As the Shutdown was going on, Nancy Pelosi asked me to give the State of the Union Address. I agreed. She then changed her mind because of the Shutdown, suggesting a later date. This is her prerogative - I will do the Address when the Shutdown is over. I am not looking for an....
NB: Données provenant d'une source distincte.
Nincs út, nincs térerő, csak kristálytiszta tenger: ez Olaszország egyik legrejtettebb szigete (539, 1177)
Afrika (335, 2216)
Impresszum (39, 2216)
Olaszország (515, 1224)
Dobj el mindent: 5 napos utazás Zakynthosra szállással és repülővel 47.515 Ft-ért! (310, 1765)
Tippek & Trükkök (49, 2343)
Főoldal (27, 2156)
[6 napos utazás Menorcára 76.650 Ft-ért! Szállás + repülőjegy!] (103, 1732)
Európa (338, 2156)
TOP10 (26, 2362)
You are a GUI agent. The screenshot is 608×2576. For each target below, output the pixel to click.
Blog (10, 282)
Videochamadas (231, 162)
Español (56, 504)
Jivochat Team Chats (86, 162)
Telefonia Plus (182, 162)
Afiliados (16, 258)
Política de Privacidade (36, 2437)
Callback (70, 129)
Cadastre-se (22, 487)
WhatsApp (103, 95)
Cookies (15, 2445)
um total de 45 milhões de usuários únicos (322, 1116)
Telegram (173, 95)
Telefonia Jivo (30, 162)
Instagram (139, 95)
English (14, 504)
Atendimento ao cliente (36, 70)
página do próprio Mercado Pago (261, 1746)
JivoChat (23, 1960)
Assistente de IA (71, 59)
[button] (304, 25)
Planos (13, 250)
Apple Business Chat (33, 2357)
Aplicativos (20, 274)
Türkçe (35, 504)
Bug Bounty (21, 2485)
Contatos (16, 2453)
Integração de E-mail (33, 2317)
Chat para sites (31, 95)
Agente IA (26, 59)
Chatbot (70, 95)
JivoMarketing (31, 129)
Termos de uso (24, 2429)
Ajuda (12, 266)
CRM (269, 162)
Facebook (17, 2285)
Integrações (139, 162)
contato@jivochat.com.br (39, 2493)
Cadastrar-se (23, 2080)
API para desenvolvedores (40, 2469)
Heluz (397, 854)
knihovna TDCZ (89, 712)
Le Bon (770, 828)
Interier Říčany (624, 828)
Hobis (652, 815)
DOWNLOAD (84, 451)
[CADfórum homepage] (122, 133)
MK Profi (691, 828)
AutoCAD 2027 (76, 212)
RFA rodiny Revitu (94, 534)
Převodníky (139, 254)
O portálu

  Donald J. Trump (@realDonaldTrump) 24 janvier 2019

....alternative venue for the SOTU Address because there is no venue that can compete with the history, tradition and importance of the House Chamber. I look forward to giving a “great” State of the Union Address in the near future!

  Donald J. Trump (@realDonaldTrump) 24 janvier 2019

"Une femme de pouvoir qui ne va pas se laisser intimider par Trump"

Le ton employé par le président américain lorsqu’il parle de la "speaker" de la Chambre des représentants est d’ailleurs le signe du respect qu’il lui accorde. Alors qu’il surnomme volontiers ses adversaires politiques par des qualificatifs péjoratifs – pendant la campagne électorale, Hillary Clinton était notamment devenue "Crooked Hillary" ("Hillary la corrompue") et le républicain Ted Cruz avait été rebaptisé "Lying Ted" ("Ted le menteur") – Nancy Pelosi est généralement appelée par son simple prénom dans les tweets du président américain.

"Elle ne se contente pas d’être plus habile que lui, elle le rend également furieux", estime Michael Cornfield, professeur de management politique à l’université George Washington de Washington, interrogé par le Guardian. "Elle se moque de lui. Elle est le matador et lui le taureau. Et il n’a aucune idée de ce qu’il doit faire", poursuit-il.

Le bras de fer sur le "shutdown" et le financement du mur offre en tout cas un aperçu des affrontements politiques à venir lors des deux prochaines années. Femme politique expérimentée, élue pour la première fois au Congrès en 1987, Nancy Pelosi, 78 ans, se voit "comme une législatrice experte" qui a réussi à gravir les marches du monde politique américain, car elle est capable de "prendre des coups".

"Elle a tellement d’expérience et a été attaquée si souvent qu’elle est aujourd’hui pleine d’assurance, affirme dans le Washington Post une stratège démocrate. C’est une femme de pouvoir qui sait l’utiliser et qui ne va pas se laisser intimider par ce que peut dire Trump à son égard. Ça n’est pas un souci pour elle, et cela lui permet de prendre des initiatives que d’autres auraient peur de poursuivre." Au-delà du "shutdown", le match Pelosi-Trump promet donc de faire des étincelles.